It’s not easy to follow what’s happening when the state Legislature is in session, as it is now. The lawmaking process itself is complex. Many bills are introduced each session, most destined for the dustbin because they will never get so much as a committee hearing, but offered nevertheless to please constituents or make a political statement.
How a bill eventually becomes law — after consideration, concurrence and passage by the Senate and House, then signing by the governor — can be routine and widely supported, or divisive and controversial.Those are the ones that tend to get the headlines.
As hard as all that action can be to follow, the state’s residents used to have a lot more help figuring it out. The Legislature was at one time covered by journalists from many news organizations, enough to have their own press room at the Capitol. Their stories went out through many venues, most widely via the major newspapers, broadcast outlets and wire services.
Not so these days. The news corps in Olympia — and in state capitals around the country — has shrunk dramatically. In some states, only a couple of reporters may be trying to keep tabs on legislation.
One organization — which, full disclosure, I’m closely associated with — continues to make an ongoing commitment to not only covering the Legislature as thoroughly as possible, but also training young journalists in the process.
The Washington Newspaper Publishers Association (WNPA), the trade group for the state’s smaller newspapers, in 1986 established the WNPA Foundation, a separate nonprofit that raises money to fund its programs through an auction during WNPA’s annual convention, through direct donations, contributions from partners and a through generous endowments from people who support its mission.
Since the 2011 Legislative session, the WNPA Foundation has provided scholarships for journalism students to do full-time, supervised reporting on the state Legislature in Olympia. Two students, one from Washington State University and one from the University of Washington, are covering Olympia this year and publishing their work through The Washington State Journal, an online product of the WNPA Foundation.

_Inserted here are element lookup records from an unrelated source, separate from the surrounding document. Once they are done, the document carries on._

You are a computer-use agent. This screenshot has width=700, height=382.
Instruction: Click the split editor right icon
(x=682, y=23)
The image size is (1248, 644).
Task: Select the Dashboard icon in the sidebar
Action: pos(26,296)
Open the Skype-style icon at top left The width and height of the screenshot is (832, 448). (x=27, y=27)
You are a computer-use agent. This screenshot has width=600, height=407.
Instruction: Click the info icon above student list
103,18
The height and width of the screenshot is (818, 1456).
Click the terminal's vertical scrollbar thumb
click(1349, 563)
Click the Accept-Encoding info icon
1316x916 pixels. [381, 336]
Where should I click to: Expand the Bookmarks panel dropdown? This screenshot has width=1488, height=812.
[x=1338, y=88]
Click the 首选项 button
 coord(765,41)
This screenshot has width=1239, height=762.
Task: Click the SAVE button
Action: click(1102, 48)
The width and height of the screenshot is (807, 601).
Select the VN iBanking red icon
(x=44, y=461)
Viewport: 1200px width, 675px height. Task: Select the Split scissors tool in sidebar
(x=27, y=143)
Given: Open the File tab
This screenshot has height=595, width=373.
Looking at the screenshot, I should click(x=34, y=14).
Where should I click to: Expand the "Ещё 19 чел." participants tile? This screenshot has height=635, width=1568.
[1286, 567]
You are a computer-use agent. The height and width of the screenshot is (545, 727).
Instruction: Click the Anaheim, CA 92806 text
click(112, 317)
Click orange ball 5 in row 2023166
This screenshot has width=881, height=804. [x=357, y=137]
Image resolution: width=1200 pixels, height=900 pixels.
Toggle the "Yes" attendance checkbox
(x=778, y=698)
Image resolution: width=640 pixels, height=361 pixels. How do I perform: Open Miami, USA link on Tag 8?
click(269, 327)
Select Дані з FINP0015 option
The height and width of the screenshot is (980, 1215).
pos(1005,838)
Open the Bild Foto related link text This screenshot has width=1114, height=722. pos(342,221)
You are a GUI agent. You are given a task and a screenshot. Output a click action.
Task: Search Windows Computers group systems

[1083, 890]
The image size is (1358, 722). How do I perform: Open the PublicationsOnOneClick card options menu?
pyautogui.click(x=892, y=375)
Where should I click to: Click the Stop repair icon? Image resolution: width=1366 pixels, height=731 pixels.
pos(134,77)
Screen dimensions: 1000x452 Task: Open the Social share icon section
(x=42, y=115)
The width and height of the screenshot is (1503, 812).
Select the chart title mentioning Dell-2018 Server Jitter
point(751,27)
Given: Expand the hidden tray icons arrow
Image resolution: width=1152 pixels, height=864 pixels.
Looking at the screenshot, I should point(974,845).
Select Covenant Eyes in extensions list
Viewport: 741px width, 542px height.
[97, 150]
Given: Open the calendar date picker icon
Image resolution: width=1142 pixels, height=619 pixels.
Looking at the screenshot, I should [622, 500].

It’s needed. As described on The Washington State Journal’s website, the press corps that served the needs of Washington state citizens for decades has been decimated by budget cuts:
“A handful of dedicated journalists remain on the job. Among them are the Associated Press, The Seattle Times, the Spokane Spokesman-Review, The Everett Herald, the Tacoma News-Tribune and National Public Radio. These journalists are doing heroic work and providing quality coverage for the daily newspapers of the state and public radio stations, and we encourage you to subscribe to their papers and support them. But they can only do so much.”
The Washington State Journal is an important part of that media lineup. Not only are the interns aggressively tracking the legislative bill mill and making their coverage available to WNPA member newspapers, but the stories are also available to the public for free at wastatejournal.org.
Some of those stories we publish in the Methow Valley News as space and interest allow. But anyone can see all of them on The Washington State Journal website. It’s good, professional-quality coverage. I encourage you to take advantage of the interns’ work by regularly visiting wastatejournal.org.
I have another interest in writing about the Washington State Journal. For several years I have been president of the WNPA Foundation, part of a dedicated board of directors that works in concert with the capable WNPA staff to raise funds, and decide how they will be used to further the education of aspiring journalists. It’s challenging given the current economic climate and the state of the newspaper industry.
As we point out on The Washington State Journal’s website: “We can’t be shy about asking — we need your help. If you like what you see here, please hit the donate button … and give what you can. No contribution is too small. Our pledge to you is to continue our mission — to cover our government, to educate bright young journalists and to help build a more just and transparent democracy.” If you feel inclined to help, you have my gratitude and that of readers and other journalists across the state. In any event, please feel free to take advantage of our legislative coverage.